このメソッドの目的は赤ちゃんに飲ませすぎないようにすることと、どれぐらいの速さでミルクを飲むかコントロールすることです。授乳する時は赤ちゃんは半分座った姿勢にさせてください。

上向きに寝かせて授乳するのはお勧めできません。重力のせいで自然に落下するので赤ん坊は特に努力しなくてもミルクを飲むことができてしまうからです。またこの姿勢だとミルクが中耳の耳管に入り、窒息または感染の危険性が高まります。

パパと哺乳瓶

最も重要なのは、ボトルが傾いておらず水平であるべきだということです。こうすることで赤ちゃんはミルクを飲むために努力をして吸い上げる必要があります。

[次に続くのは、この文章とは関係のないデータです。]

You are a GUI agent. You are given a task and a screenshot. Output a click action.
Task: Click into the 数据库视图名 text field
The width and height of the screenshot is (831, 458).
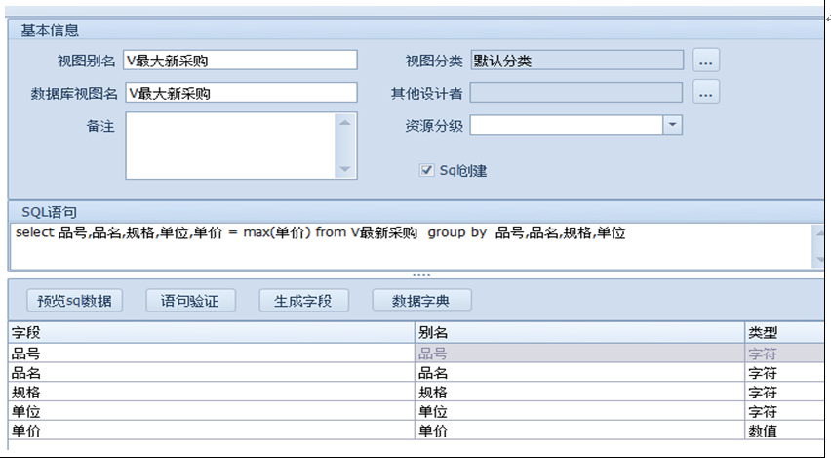tap(241, 93)
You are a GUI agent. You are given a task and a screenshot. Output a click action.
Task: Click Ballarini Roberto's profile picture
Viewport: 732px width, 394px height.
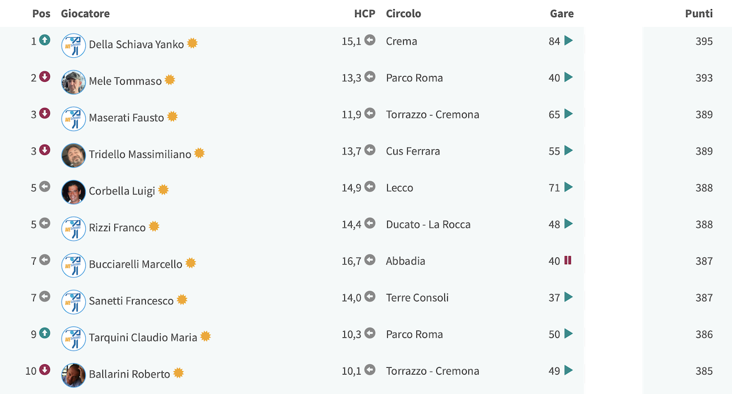[74, 375]
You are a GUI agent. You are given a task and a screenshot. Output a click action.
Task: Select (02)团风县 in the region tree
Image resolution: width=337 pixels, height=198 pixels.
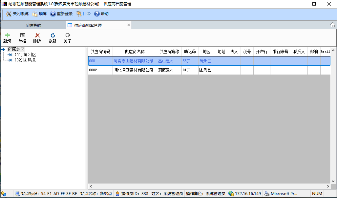click(x=25, y=60)
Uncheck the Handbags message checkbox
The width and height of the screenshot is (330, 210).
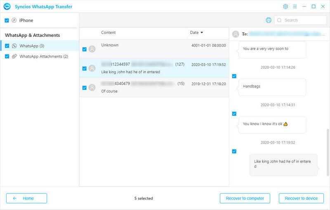pyautogui.click(x=234, y=76)
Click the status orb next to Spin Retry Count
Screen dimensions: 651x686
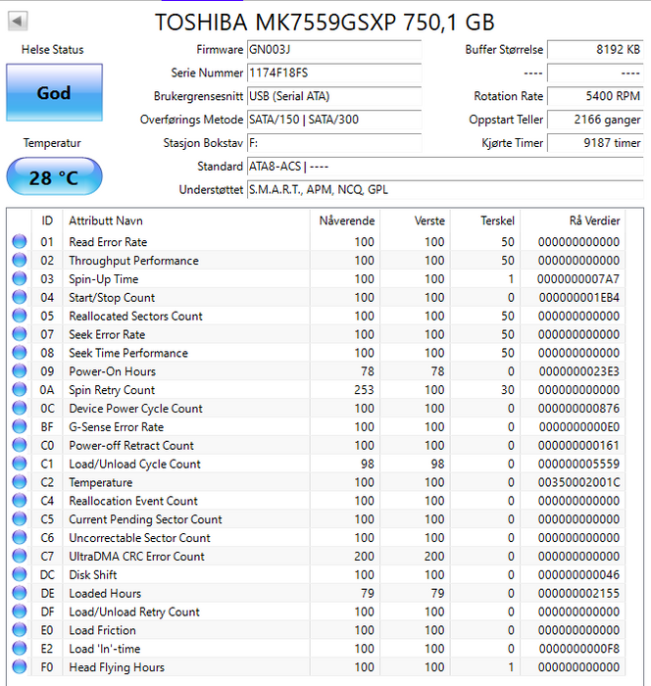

授乳する前に、赤ちゃんの反射を刺激するためにどこに乳首があるか探させてください。すぐにミルクを口に入れないでください。乳首を探し求めて自ら自分で飲もうとするまで乳首を赤ん坊の唇と頬に触れさせてください。

結論

カシングメソッドは、赤ちゃんが未熟児だったりサプリメントや混合栄養を使用している場合、または小児科医に推奨された際に非常に役に立ちます。

サプリメントを必要としているのであれば、保育乳児の専門家は哺乳瓶を使って母乳を与えることを推奨しています。

母乳は赤ちゃんにとっての完璧な食事です。母乳には赤ちゃんが健康に育つための栄養素ビタミンがたくさん含まれています。哺乳瓶と母乳育児を併用しなてはならない母親にとって、カシングメソッドは強い味方なのです。